Thunder woke me one night when a large storm rolled in. I realized the rain would pour down behind the pillow, and drown the baby birds. I got up, pulled on a rain slicker, and went out around midnight in the wind, wrestling a patio umbrella, putting it up and propping and securing it over the pillow. Rain slicker aside, I came in drenched anyway. The rain had been blowing in every direction. From that night on, it was my responsibility to shelter these tiny creatures from their vulnerabilities. Their feathers came in, they sang, ate, grew, flew away.

Where now might we each find shelter from the storm in this land of political, social, and physical limbo? Can some deep-seated spiritual intuition lead us to a place of rest, and provide us with a starting line to make room for agreement. I am thankful we have had distractions — easy entertainment at the ready like the latest, episode of excellent series, The Queen's Gambit. We've had that second (or third) glass of wine. That malicious fun of venting on Twitter, posting on Facebook. But if we were to really seek shelter for our souls so that we don't just become another cog in the machine that is part of the milieu – where will we go?

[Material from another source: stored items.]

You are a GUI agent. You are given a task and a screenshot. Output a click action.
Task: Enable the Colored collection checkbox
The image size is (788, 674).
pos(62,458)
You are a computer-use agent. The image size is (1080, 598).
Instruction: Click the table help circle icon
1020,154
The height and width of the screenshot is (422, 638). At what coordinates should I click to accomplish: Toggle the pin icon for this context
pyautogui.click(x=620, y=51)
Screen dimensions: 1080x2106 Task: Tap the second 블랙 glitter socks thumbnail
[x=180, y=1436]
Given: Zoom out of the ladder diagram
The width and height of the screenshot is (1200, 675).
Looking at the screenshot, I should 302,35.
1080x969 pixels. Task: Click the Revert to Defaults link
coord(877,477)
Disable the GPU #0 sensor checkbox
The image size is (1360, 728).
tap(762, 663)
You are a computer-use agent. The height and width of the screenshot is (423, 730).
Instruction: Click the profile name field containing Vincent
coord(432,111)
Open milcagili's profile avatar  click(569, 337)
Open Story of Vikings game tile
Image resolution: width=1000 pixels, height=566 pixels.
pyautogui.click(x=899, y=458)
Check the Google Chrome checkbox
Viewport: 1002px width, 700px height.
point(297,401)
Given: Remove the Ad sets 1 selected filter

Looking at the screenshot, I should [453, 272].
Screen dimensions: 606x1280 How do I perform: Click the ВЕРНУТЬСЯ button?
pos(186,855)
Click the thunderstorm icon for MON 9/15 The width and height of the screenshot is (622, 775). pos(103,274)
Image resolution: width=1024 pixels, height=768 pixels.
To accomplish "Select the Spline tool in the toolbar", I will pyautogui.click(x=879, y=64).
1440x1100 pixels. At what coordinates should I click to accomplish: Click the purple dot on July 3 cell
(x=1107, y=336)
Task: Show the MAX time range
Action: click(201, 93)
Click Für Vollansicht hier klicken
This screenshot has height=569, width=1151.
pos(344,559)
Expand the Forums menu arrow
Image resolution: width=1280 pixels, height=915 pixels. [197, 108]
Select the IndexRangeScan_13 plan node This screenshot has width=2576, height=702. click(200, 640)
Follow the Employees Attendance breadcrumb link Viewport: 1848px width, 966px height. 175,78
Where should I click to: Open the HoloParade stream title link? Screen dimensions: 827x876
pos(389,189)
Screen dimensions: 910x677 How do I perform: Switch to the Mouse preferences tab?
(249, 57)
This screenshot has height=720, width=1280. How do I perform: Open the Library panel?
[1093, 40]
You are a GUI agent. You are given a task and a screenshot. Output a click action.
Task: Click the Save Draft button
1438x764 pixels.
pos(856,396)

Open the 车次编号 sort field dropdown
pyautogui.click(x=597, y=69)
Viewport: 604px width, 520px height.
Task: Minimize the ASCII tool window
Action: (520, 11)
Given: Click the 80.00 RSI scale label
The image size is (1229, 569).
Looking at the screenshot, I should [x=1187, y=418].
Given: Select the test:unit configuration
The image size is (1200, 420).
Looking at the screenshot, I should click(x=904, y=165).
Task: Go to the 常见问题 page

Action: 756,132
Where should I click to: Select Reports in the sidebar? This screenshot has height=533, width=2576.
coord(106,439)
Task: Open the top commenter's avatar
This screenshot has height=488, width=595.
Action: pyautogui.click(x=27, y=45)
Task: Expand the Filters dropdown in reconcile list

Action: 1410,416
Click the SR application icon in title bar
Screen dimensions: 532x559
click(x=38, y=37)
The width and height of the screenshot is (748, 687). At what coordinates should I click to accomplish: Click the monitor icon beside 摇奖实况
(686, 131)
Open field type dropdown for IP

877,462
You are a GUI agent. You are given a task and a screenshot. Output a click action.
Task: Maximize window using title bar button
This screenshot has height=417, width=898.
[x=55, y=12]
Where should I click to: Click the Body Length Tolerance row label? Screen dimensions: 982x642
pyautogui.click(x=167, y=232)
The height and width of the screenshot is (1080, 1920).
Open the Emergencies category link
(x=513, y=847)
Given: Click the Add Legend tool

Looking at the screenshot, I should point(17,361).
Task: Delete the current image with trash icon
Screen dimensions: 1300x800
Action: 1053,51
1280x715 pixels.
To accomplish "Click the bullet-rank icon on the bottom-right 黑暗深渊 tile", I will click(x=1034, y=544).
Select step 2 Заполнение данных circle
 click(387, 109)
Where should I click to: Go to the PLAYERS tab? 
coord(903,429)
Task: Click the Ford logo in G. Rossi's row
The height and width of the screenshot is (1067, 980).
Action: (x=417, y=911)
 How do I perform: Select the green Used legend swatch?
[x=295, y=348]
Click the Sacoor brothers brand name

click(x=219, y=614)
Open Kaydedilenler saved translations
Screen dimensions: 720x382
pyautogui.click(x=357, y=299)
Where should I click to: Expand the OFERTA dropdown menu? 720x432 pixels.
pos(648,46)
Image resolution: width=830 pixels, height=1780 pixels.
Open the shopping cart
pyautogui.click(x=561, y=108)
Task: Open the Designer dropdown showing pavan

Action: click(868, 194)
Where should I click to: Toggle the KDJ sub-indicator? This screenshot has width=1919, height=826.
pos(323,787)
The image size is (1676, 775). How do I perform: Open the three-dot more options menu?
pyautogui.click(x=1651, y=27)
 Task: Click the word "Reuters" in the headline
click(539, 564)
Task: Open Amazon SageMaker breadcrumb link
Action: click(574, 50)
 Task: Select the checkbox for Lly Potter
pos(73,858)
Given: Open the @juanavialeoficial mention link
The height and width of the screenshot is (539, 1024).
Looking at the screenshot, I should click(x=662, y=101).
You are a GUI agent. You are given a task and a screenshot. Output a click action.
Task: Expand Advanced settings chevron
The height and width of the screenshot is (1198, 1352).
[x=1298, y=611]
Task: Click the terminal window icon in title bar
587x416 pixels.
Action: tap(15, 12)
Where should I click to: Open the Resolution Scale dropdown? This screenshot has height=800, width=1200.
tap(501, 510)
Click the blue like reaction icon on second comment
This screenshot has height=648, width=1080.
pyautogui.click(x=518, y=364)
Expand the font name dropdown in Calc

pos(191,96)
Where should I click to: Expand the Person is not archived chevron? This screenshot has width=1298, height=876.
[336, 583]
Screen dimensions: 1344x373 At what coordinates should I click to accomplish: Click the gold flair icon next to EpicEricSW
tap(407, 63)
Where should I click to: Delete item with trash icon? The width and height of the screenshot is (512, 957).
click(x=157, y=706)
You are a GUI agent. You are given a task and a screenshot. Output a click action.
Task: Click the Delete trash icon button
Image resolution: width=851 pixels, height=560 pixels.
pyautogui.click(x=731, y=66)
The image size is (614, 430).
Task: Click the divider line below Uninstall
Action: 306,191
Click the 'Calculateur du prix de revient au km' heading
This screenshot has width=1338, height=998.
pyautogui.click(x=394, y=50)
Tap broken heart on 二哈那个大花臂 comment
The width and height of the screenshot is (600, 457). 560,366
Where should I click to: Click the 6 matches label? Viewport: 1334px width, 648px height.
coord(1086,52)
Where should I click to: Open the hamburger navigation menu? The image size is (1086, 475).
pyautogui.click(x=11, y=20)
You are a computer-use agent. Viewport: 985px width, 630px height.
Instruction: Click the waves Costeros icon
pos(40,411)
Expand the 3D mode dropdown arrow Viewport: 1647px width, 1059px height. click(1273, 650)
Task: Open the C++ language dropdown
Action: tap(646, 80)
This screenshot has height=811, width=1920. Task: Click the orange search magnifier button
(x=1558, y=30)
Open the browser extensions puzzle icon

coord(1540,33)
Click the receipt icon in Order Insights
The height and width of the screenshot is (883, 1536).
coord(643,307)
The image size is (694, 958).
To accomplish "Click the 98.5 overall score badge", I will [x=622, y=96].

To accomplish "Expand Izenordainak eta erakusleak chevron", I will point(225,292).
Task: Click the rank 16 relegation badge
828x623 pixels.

This is a moment in time, and it behooves us to realize that time will move forward. That is what time does. The desperate pause we are experiencing due to pandemic, due to the electoral process of democracy, and due to wide political variances of opinion, well, it cannot remain. Time will not leave us at this precipice. It cannot. Our world is ancient. And we shall evolve with each sunrise and sunset, with each rotation of the planet, on the journey of our path of becoming more aware and fully human. Author and entrepreneur, Gary Vaynerchuck said it best in a short video posted right after he voted, which I paraphrase here: We will grow tired of hating each other. We will get beyond this moment.

I'm searching for ways that I can center my soul. where I can then quietly, in confidence, with grace move toward the year 2021 with a deeper understanding of where I've been and a determination to focus on where I'm going. I believe each of us knows in their heart of hearts what they need to do to set the internal imbalance of stress and frustration in order. Considering my total perspective in relation to time, speed, distance, and space is one of the ways that I adjust myself, and in doing so, am finding my way out of limbo.

We are all traveling this day 19,200 miles in 24 hours. Over the course of the year ahead of us, our revolution around the Sun will have taken us on a star-studded roundtrip 584 million miles long at a speed of 67,000 miles per hour. We are moving farther and faster every second than most of us can really fully comprehend.

So, if that feeling of being frozen in time seems to be suffocating us, if the fences we have built between us and everyone who doesn’t agree with us have grown so high we’re trapped in a box of our own making, we might want to take a deep breath and realize we are sailing through our galaxy in constant motion. All of us on this one, single, planet. And from a great distance, it's possible to see past the pain and strife of 2020 to the unequivocal truth, that we are all traveling through the corridors of time on the same planet and, yes, we are in this together.